EXERCISE PROMPT ▸
Put the stretch of items from the line containing "Task: Maximize the MACD indicator pane" through the line containing "Screen dimensions: 332x238 5,20" into a JSON list of strings, with one string per line and blank lines left out.

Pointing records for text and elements

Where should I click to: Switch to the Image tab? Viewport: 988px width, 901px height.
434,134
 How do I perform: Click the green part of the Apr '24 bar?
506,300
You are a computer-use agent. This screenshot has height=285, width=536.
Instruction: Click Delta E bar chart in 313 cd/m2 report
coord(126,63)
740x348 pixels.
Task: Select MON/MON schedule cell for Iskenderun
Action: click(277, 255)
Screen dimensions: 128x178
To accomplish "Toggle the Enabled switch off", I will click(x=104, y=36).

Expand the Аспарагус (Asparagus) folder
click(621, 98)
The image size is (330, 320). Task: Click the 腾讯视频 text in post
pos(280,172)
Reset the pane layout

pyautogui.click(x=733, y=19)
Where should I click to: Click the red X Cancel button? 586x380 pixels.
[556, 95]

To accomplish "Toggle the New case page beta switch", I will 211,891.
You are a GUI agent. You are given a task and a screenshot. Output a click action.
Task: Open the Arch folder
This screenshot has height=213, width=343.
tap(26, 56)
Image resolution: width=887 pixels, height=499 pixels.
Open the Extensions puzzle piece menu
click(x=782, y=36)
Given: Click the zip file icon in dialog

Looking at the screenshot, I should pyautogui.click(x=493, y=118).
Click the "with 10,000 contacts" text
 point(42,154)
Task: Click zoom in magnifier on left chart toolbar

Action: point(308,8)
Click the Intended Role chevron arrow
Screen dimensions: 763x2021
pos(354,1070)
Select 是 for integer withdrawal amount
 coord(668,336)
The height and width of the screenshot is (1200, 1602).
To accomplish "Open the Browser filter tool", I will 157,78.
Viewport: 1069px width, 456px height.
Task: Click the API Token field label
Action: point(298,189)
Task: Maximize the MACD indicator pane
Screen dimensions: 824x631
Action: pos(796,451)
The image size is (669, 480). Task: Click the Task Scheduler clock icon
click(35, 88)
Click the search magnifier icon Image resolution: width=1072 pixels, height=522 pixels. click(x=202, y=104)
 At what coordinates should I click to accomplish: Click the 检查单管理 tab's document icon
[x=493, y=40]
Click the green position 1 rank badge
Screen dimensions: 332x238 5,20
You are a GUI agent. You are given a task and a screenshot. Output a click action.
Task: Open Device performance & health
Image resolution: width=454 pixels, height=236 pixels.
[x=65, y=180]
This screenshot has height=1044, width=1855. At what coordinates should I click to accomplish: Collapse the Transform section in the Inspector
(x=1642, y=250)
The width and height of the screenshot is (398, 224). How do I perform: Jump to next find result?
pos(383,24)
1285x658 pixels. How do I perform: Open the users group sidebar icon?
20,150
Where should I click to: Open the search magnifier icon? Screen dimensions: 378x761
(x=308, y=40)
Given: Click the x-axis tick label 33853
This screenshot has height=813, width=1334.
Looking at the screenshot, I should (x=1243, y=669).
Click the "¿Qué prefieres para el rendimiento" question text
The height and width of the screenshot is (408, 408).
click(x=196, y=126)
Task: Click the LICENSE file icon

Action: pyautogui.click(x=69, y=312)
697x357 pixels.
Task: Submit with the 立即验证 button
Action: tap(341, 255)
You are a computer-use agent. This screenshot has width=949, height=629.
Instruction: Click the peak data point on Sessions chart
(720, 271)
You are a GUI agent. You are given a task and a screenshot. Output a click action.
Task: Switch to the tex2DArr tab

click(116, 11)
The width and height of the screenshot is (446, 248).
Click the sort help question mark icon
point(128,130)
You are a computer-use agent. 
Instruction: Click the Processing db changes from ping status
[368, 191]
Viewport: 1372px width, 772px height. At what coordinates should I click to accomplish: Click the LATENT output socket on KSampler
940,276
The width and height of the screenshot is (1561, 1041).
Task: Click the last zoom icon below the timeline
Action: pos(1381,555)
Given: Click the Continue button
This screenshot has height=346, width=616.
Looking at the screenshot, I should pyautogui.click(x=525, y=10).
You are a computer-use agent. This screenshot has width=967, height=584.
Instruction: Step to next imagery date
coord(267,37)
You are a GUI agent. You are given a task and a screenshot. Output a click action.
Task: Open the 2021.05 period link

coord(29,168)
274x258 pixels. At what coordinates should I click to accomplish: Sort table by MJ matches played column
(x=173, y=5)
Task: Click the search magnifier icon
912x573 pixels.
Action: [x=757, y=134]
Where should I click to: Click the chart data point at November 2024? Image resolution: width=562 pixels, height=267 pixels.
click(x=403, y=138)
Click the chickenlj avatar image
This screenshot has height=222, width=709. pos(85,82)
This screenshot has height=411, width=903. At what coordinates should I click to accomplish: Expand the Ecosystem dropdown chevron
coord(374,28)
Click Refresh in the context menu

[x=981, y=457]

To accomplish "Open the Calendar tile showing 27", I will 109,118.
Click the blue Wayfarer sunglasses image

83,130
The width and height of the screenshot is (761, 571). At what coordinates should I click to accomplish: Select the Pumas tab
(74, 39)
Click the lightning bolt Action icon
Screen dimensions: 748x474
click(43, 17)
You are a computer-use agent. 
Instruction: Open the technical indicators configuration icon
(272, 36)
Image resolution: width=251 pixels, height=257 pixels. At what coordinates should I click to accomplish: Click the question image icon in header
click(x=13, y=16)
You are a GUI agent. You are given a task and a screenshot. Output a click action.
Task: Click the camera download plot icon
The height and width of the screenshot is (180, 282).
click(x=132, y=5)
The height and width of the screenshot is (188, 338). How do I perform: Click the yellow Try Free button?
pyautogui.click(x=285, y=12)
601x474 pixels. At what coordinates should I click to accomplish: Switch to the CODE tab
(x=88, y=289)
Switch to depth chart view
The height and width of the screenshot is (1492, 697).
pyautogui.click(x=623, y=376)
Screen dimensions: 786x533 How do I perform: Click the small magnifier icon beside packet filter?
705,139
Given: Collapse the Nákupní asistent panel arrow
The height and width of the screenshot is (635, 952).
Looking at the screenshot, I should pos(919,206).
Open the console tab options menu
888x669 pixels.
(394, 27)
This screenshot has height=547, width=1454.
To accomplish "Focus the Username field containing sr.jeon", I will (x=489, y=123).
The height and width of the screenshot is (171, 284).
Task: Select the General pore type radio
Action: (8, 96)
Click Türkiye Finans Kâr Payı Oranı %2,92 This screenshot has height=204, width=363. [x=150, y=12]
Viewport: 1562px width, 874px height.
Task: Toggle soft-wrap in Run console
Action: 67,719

RESULT BELOW ▸
[
  "Task: Maximize the MACD indicator pane",
  "Screen dimensions: 824x631",
  "Action: pos(796,451)",
  "The image size is (669, 480). Task: Click the Task Scheduler clock icon",
  "click(35, 88)",
  "Click the search magnifier icon Image resolution: width=1072 pixels, height=522 pixels. click(x=202, y=104)",
  " At what coordinates should I click to accomplish: Click the 检查单管理 tab's document icon",
  "[x=493, y=40]",
  "Click the green position 1 rank badge",
  "Screen dimensions: 332x238 5,20"
]